§ **EXERCISE OBJECTIVE**: Rewrite the entries below, swapping every occurrence of "coordinate pair" for "coordinate tuple" and leaving all other text unchanged.

§ **THE RECORDS**:
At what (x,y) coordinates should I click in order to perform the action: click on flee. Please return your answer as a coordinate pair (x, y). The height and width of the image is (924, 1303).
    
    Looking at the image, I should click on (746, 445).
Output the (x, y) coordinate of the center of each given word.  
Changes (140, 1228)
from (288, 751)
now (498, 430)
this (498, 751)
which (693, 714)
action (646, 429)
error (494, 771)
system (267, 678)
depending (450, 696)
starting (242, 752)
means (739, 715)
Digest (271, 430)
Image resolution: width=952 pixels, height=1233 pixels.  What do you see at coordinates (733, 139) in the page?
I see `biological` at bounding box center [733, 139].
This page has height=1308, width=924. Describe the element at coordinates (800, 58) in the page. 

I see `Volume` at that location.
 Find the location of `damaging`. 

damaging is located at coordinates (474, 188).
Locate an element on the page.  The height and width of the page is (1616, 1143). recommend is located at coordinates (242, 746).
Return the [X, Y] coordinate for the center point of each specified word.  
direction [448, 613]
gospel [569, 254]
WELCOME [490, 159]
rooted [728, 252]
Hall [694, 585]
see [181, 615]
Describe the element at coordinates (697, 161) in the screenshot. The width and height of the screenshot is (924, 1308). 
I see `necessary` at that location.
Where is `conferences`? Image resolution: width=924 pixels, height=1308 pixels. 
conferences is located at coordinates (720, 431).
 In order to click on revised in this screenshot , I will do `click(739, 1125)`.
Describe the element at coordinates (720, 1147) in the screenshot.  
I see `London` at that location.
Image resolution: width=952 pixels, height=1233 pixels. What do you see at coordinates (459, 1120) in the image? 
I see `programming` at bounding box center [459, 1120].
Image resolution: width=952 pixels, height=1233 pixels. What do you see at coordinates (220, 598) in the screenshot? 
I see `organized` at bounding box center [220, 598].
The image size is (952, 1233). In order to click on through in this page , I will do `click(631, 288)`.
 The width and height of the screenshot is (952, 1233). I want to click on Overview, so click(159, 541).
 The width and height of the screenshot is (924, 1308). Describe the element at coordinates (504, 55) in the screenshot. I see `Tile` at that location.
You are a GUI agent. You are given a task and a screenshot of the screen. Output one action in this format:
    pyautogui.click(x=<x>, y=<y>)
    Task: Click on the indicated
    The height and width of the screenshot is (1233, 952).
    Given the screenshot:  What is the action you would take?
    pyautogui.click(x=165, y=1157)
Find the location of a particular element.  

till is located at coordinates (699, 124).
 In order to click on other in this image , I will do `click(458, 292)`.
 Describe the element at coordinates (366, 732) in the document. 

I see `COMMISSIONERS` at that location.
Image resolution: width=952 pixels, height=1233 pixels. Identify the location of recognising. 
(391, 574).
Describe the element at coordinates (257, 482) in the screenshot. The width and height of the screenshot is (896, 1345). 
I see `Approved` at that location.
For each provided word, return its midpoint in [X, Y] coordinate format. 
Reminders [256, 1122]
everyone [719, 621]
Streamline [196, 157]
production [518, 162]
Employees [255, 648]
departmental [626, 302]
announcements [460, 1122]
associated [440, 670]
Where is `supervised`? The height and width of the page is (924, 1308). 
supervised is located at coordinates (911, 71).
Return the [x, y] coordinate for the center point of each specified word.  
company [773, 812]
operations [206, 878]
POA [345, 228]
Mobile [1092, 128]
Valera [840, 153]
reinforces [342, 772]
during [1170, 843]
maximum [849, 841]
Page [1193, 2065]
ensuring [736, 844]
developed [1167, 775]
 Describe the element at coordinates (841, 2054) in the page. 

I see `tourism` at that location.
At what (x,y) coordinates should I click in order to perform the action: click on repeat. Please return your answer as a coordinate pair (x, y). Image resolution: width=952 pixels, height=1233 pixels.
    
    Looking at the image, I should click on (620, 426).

§ **SOLVED EXERCISE**:
At what (x,y) coordinates should I click in order to perform the action: click on flee. Please return your answer as a coordinate tuple (x, y). The height and width of the image is (924, 1303).
    
    Looking at the image, I should click on (746, 445).
Output the (x, y) coordinate of the center of each given word.  
Changes (140, 1228)
from (288, 751)
now (498, 430)
this (498, 751)
which (693, 714)
action (646, 429)
error (494, 771)
system (267, 678)
depending (450, 696)
starting (242, 752)
means (739, 715)
Digest (271, 430)
Image resolution: width=952 pixels, height=1233 pixels.  What do you see at coordinates (733, 139) in the page?
I see `biological` at bounding box center [733, 139].
This page has height=1308, width=924. Describe the element at coordinates (800, 58) in the page. 

I see `Volume` at that location.
 Find the location of `damaging`. 

damaging is located at coordinates (474, 188).
Locate an element on the page.  The height and width of the page is (1616, 1143). recommend is located at coordinates (242, 746).
Return the [X, Y] coordinate for the center point of each specified word.  
direction [448, 613]
gospel [569, 254]
WELCOME [490, 159]
rooted [728, 252]
Hall [694, 585]
see [181, 615]
Describe the element at coordinates (697, 161) in the screenshot. The width and height of the screenshot is (924, 1308). 
I see `necessary` at that location.
Where is `conferences`? Image resolution: width=924 pixels, height=1308 pixels. 
conferences is located at coordinates (720, 431).
 In order to click on revised in this screenshot , I will do `click(739, 1125)`.
Describe the element at coordinates (720, 1147) in the screenshot.  
I see `London` at that location.
Image resolution: width=952 pixels, height=1233 pixels. What do you see at coordinates (459, 1120) in the image? 
I see `programming` at bounding box center [459, 1120].
Image resolution: width=952 pixels, height=1233 pixels. What do you see at coordinates (220, 598) in the screenshot? 
I see `organized` at bounding box center [220, 598].
The image size is (952, 1233). In order to click on through in this page , I will do `click(631, 288)`.
 The width and height of the screenshot is (952, 1233). I want to click on Overview, so click(159, 541).
 The width and height of the screenshot is (924, 1308). Describe the element at coordinates (504, 55) in the screenshot. I see `Tile` at that location.
You are a GUI agent. You are given a task and a screenshot of the screen. Output one action in this format:
    pyautogui.click(x=<x>, y=<y>)
    Task: Click on the indicated
    The height and width of the screenshot is (1233, 952).
    Given the screenshot:  What is the action you would take?
    pyautogui.click(x=165, y=1157)
Find the location of a particular element.  

till is located at coordinates (699, 124).
 In order to click on other in this image , I will do `click(458, 292)`.
 Describe the element at coordinates (366, 732) in the document. 

I see `COMMISSIONERS` at that location.
Image resolution: width=952 pixels, height=1233 pixels. Identify the location of recognising. 
(391, 574).
Describe the element at coordinates (257, 482) in the screenshot. The width and height of the screenshot is (896, 1345). 
I see `Approved` at that location.
For each provided word, return its midpoint in [X, Y] coordinate format. 
Reminders [256, 1122]
everyone [719, 621]
Streamline [196, 157]
production [518, 162]
Employees [255, 648]
departmental [626, 302]
announcements [460, 1122]
associated [440, 670]
Where is `supervised`? The height and width of the page is (924, 1308). 
supervised is located at coordinates (911, 71).
Return the [x, y] coordinate for the center point of each specified word.  
company [773, 812]
operations [206, 878]
POA [345, 228]
Mobile [1092, 128]
Valera [840, 153]
reinforces [342, 772]
during [1170, 843]
maximum [849, 841]
Page [1193, 2065]
ensuring [736, 844]
developed [1167, 775]
 Describe the element at coordinates (841, 2054) in the page. 

I see `tourism` at that location.
At what (x,y) coordinates should I click in order to perform the action: click on repeat. Please return your answer as a coordinate tuple (x, y). Image resolution: width=952 pixels, height=1233 pixels.
    
    Looking at the image, I should click on (620, 426).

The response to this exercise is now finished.